The texture of potatoes is very interesting because of the starch content, it is very soft when baked. Yet when we remove the starch from the potato, the texture is completely different, transforming itself from a mash like texture to a crunchy vegetable.

At the restaurant, we add potato noodles to the noodles for added crunch. Potatoes are shredded finely and then washed in water several times until the starch is removed.

Wednesday, June 6, 2012

Flavoured Sea Salt

One of the dishes customers love are the Chinese Wine Eggs. To enhance the flavour of these eggs, I added some orange peel sea salt to the eggs. While passing a Chinese candy shop, I tried some traditional sour plum and it struck me to try to make some sour plum sea salt to go with the eggs. This is the best pairing as traditionally Chinese Wine is drunk with a small piece of sour plum in the wine glass.

Wednesday, April 18, 2012

The Perfect Egg

I was never able to attract customers to try this at Chinese Spoon. I always thought customers didn't like runny yolks. I gave it a second attempt at my noodle shop, making a Chinese mushroom fluid gel to go with it. I topped it with some Serrano ham and put a wonton wrapper on the side and called it the Perfect Egg. This time - everyone loved it.

Beef short ribs

My beef supplier asked me to try some bone-in ribs. Since my cousins were coming in town, I thought I'd let them try my slow cooked ribs - Asian style. Bone-in ribs always appealed to me and I've had a hard time finding good ones. They were either too fat or not enough meat on them. So these ribs will be very fun to cook with !

Tuesday, April 17, 2012

Instant noodles

It always seemed like it was too gimmicky to play around with making your own instant noodles. But when I served it to friends, it was received vet well. Everyone liked squirting the liquid into their soup and watching it turn to noodles.

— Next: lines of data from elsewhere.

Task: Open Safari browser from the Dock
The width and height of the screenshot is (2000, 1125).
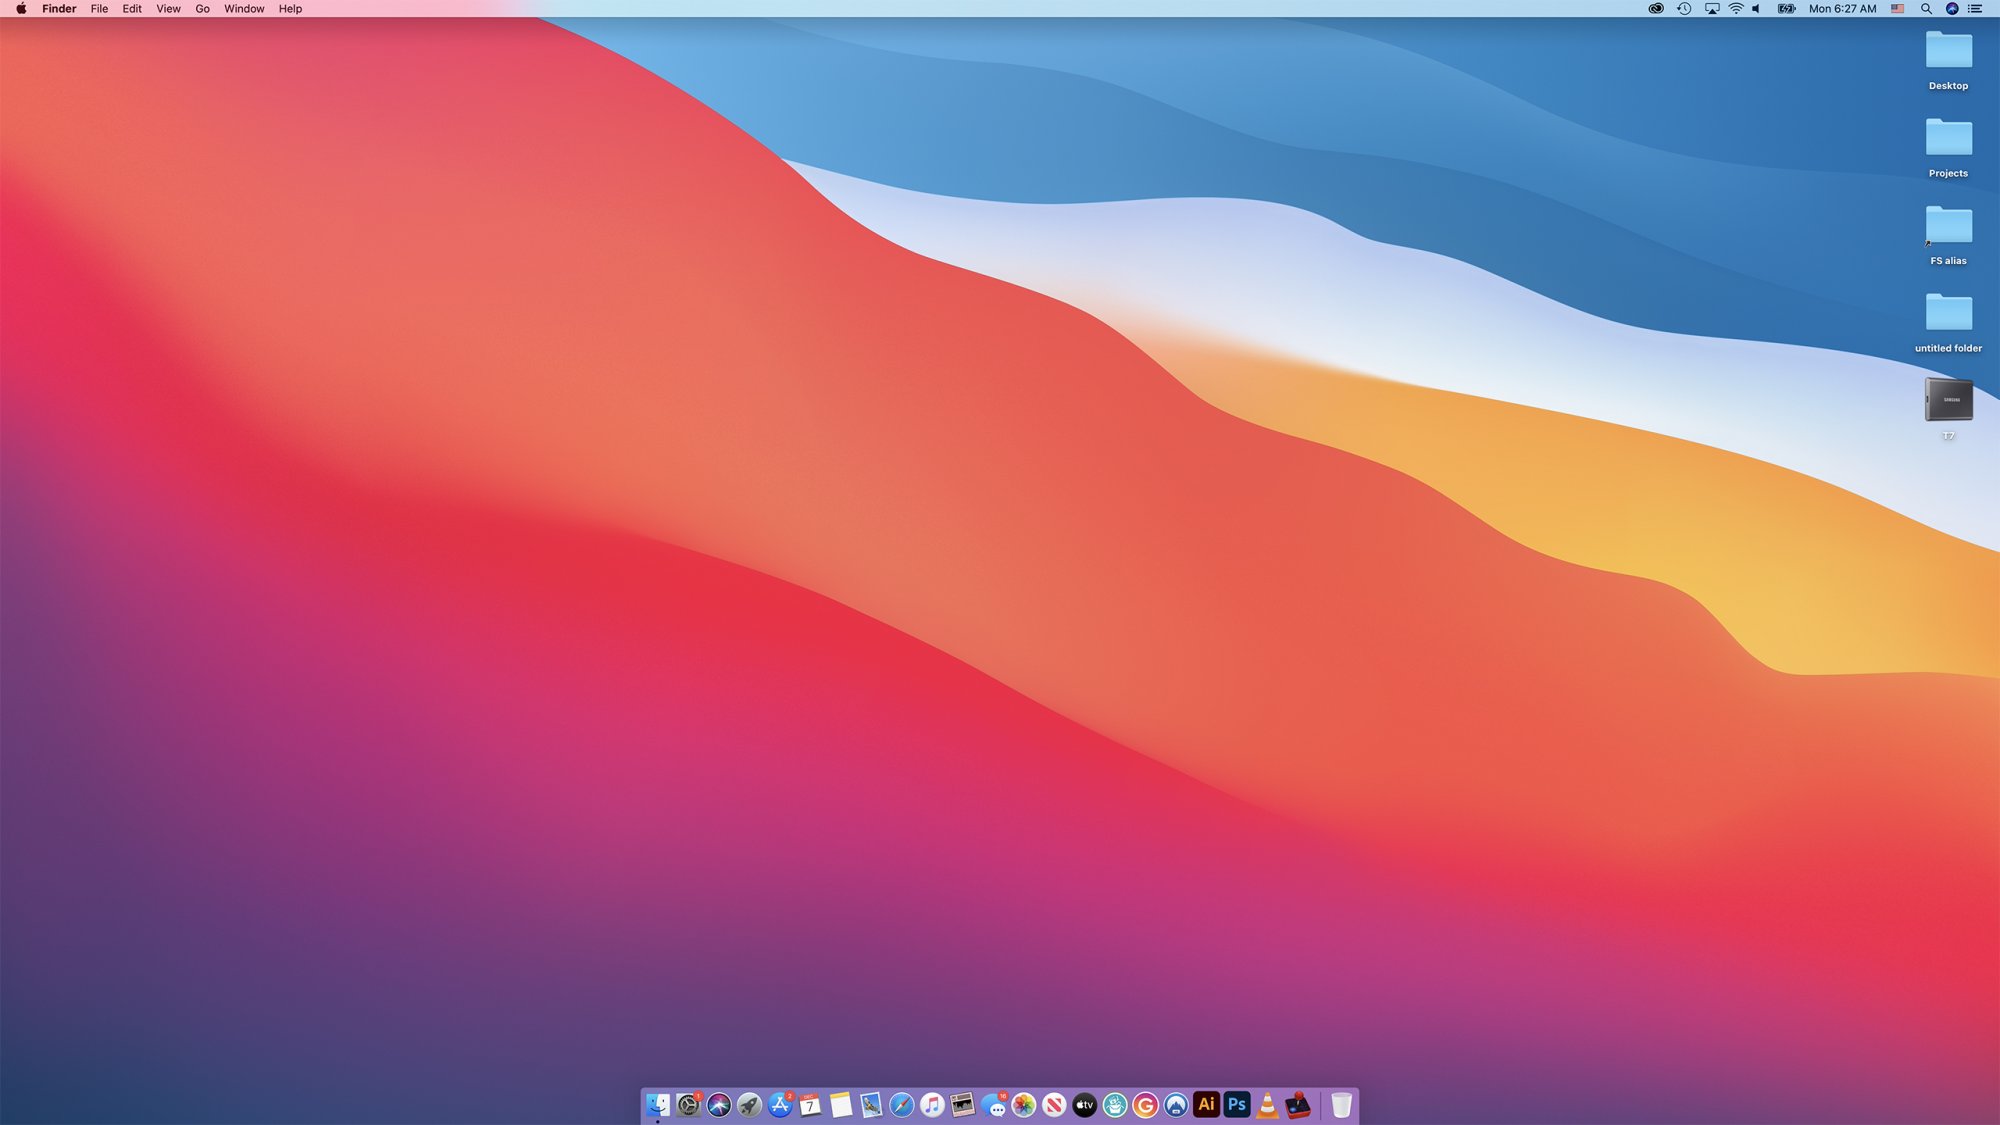Action: (901, 1105)
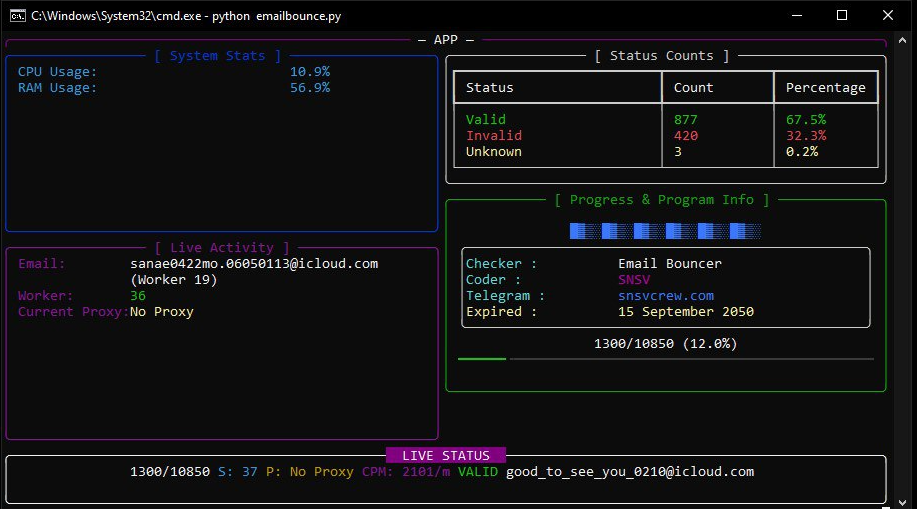Viewport: 917px width, 509px height.
Task: Close the emailbounce.py console window
Action: pos(888,16)
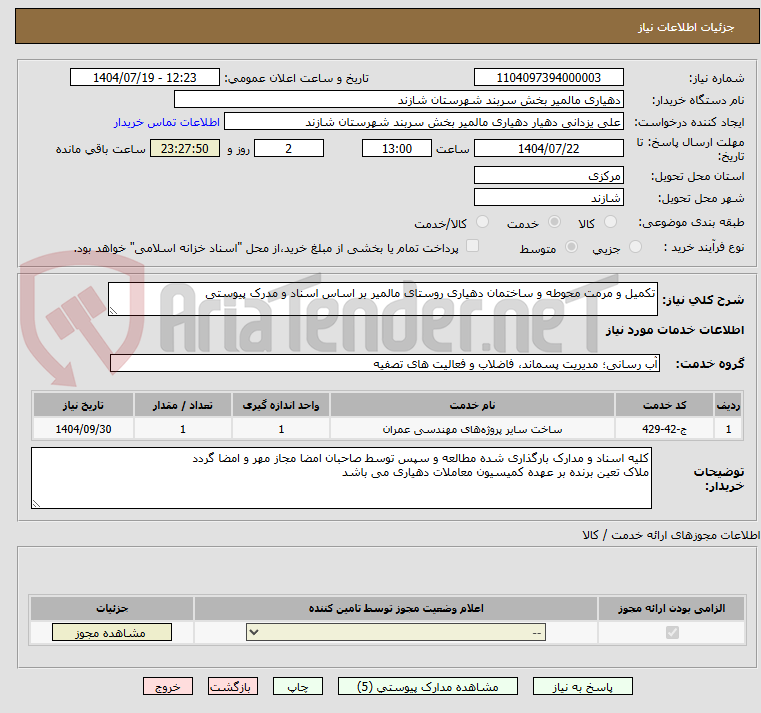Choose 'متوسط' purchase type radio
This screenshot has width=761, height=713.
(572, 247)
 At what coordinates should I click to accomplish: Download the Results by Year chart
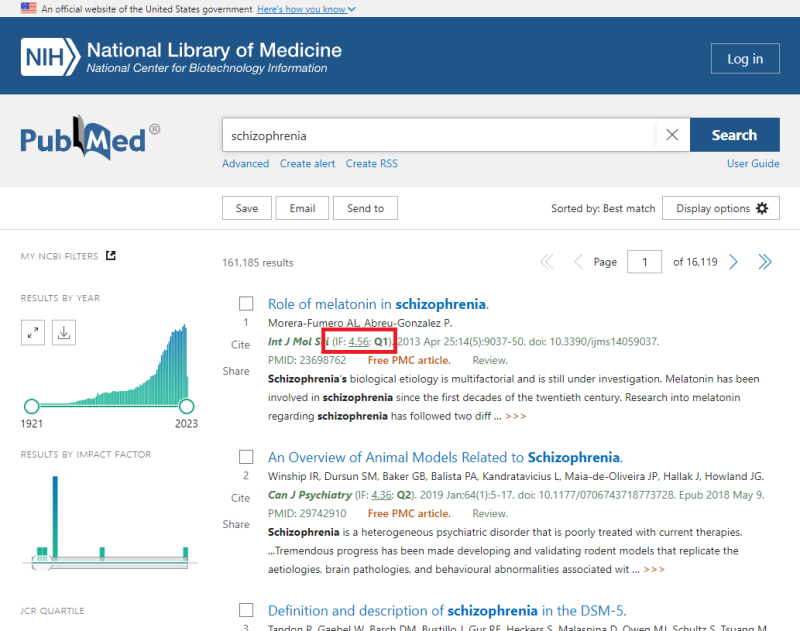[63, 331]
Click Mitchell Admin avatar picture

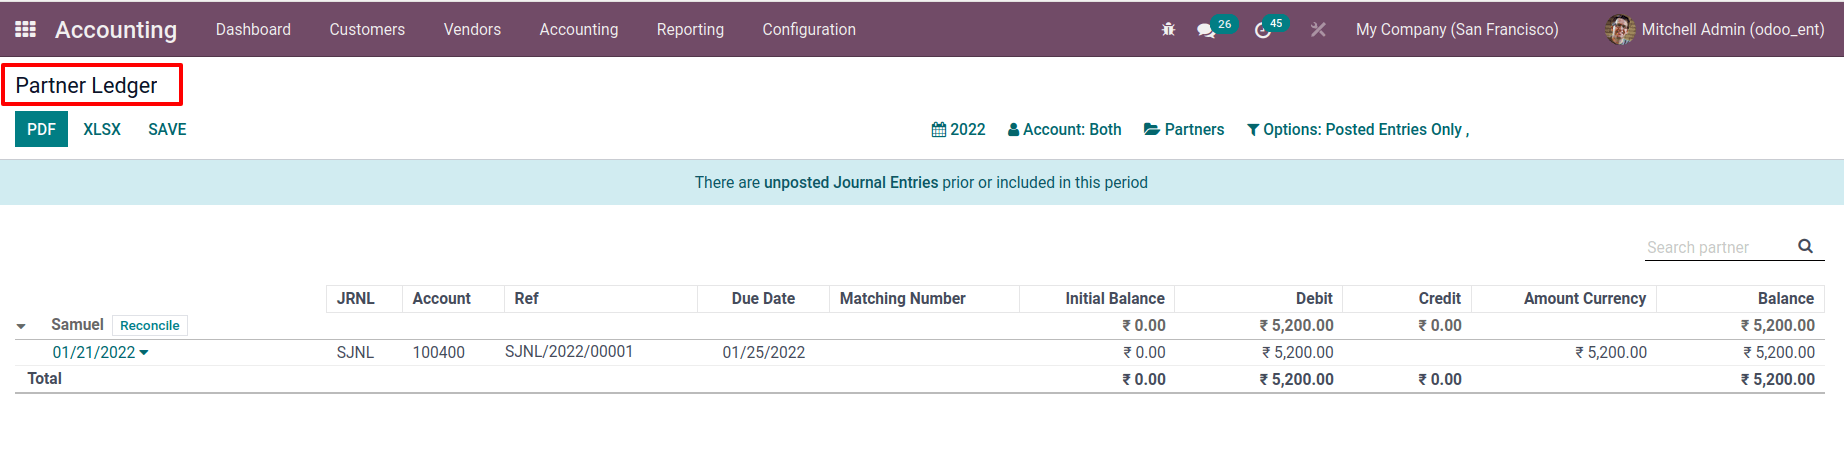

Here I used a mixture of hard tofu with water. I added a bit of Metil and voila- instant noodles before your eyes.

Beef tartare

I got hold of a nice piece of beef tenderloin and wanted to know if it worked as tartare. Sprinkled some organic shoots in top, drizzled some extra virgin olive oil, balsamic vinegar and my favourite lemon zest salt. It was good except it lacked some grated Parmesan.

The Noodle Bar

It's been some time since I wrote anything as I've been extremely busy with my new project - The Chinese Noodle Bar.  Chinese soup forms the fundamental of the Noodle Bar and I added meats cooked  as toppings to the noodles.  The noodles are most challenging, I received many comments to widen the choice of noodles or change it to a different noodle.  The noodles are a cross bred of Northern Dan Dan noodles and Southern wonton noodles. 

What I wanted to create was bowl of various tastes and textures in a simple bowl of noodles.  It wasn't as easy as I imagined.  The chicken breast infused with lemon oil was so delicate in taste and texture that the chicken broth would destroy it.  On the other hand, the Chinese pork was intense in flavours of Hoisin, oyster sauces that it would destroy the flavours of the Pork broth.  In the end, I decided to separate the meats from the bowl of noodles.